Anteriormente ao período de desova (finais da primavera e outono), ambas as espécies de Mytella apresentaram um maior percentual de indivíduos com gônadas totalmente repletas de gametas, porém uma parcela dos indivíduos ainda estava em fase de restauração gonadal (parcialmente vazia). Este fato indica que não ocorre uma eliminação massiva de gametas nas duas espécies para as populações estudadas e que nem todos os indivíduos entram em reprodução ao mesmo tempo. Esta característica foi observada nos períodos de verão - inverno (dezembro de 1999 a fevereiro de 2000 – junho e julho de 1999 e agosto de 2000). CALDEIRA e CHRISTO (2010) relatam comportamento reprodutivo para espécies de Mitilídeos, similar aos resultados obtidos neste trabalho para as duas espécies do gênero Mytella na Baía de Paranaguá.

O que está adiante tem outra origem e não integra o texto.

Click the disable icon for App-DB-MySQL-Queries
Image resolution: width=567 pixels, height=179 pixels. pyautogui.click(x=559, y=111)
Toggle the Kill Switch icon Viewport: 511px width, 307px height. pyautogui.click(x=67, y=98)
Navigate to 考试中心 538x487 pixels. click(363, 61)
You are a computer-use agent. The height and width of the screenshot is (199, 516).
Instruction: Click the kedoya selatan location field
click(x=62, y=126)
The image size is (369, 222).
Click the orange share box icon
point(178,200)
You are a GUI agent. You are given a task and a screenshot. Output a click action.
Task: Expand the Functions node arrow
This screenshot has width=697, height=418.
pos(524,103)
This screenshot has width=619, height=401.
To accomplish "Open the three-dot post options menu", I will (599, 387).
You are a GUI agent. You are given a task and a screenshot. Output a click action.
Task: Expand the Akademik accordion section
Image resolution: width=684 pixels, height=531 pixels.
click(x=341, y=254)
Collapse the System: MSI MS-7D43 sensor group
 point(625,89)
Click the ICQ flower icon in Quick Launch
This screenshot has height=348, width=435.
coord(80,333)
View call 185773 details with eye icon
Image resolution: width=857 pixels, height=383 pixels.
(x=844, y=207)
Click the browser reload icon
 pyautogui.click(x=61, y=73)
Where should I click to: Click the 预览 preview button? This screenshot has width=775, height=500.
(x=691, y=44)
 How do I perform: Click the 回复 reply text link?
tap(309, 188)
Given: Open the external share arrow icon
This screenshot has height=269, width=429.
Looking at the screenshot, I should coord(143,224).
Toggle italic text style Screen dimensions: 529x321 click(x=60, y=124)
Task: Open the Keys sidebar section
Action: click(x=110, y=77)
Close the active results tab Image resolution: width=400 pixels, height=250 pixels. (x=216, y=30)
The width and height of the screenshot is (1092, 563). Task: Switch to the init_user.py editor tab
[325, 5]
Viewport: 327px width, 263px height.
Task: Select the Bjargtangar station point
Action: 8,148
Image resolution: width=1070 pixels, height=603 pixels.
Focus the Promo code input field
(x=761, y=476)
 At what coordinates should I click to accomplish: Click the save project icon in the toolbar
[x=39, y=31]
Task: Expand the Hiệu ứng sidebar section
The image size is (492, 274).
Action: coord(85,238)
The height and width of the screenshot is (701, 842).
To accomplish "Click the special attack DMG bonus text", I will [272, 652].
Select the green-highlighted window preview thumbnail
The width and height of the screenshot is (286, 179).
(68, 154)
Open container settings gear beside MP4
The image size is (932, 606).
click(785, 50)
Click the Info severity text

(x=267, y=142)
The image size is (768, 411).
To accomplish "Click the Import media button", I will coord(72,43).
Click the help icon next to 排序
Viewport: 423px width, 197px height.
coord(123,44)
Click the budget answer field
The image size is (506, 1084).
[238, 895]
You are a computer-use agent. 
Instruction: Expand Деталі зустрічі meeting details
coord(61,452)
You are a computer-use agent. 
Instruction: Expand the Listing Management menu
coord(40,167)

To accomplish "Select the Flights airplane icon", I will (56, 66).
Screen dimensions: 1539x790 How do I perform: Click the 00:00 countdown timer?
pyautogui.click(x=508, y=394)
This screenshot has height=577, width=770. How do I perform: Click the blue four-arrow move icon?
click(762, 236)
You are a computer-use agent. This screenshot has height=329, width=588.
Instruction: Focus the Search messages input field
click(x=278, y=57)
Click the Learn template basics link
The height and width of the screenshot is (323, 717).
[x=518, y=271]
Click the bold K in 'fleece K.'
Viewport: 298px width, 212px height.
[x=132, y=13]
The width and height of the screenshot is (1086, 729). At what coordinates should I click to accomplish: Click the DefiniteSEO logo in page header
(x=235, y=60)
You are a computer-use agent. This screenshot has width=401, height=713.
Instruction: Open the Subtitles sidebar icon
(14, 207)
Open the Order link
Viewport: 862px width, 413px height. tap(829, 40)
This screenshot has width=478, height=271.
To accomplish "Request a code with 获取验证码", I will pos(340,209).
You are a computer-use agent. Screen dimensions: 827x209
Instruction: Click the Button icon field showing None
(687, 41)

PATERNOSTER (2003), no litoral catarinense, identificou para Mytella guyanensis reprodução contínua, com grande eliminação de gametas ocorrendo de agosto a outubro de 1999. Este período coincide com os encontrados neste estudo, no qual se verificou dois períodos com uma maior repleção das gônadas (1 - de setembro a dezembro de 1999; 2 – fevereiro a maio de 2000) e dois com eliminação de gametas durante o início do verão (janeiro de 2000) e inverno (junho de 2000). A reprodução contínua também foi observada no estado da Paraíba, região nordeste do Brasil (GROTTA e NISHIDA, 1983).

Uma menor repleção das gônadas (associada à desova) foi observada durante os meses com temperaturas mais elevadas do ano para ambas as espécies. Estas condições também foram identificadas para M. guyanensis no litoral catarinense (PATERNOSTER, 2003). A relação de aumento das temperaturas durante o ano e atividades de gametogênese (desova) também foram observadas para outras espécies de Mitilídeos no Chile (CABAÑAS et al., 2010; AVENDAÑO e CANTILLANEZ, 2013).

CONCLUSÕES

Os resultados do estudo da reprodução de M. guyanensis e M. charruana na Baía de Paranaguá permitem concluir que a eliminação de gametas ocorre de modo parcial, com dois períodos mais elevados de desova durante o ano. M. guyanensis apresenta períodos mais elevados de reprodução (desova) nos meses de janeiro e junho e M. charruana nos meses de dezembro e maio. Os índices do rendimento da carne e de condição indicam a melhor época para a colheita e comercialização destes organismos no inverno e início da primavera.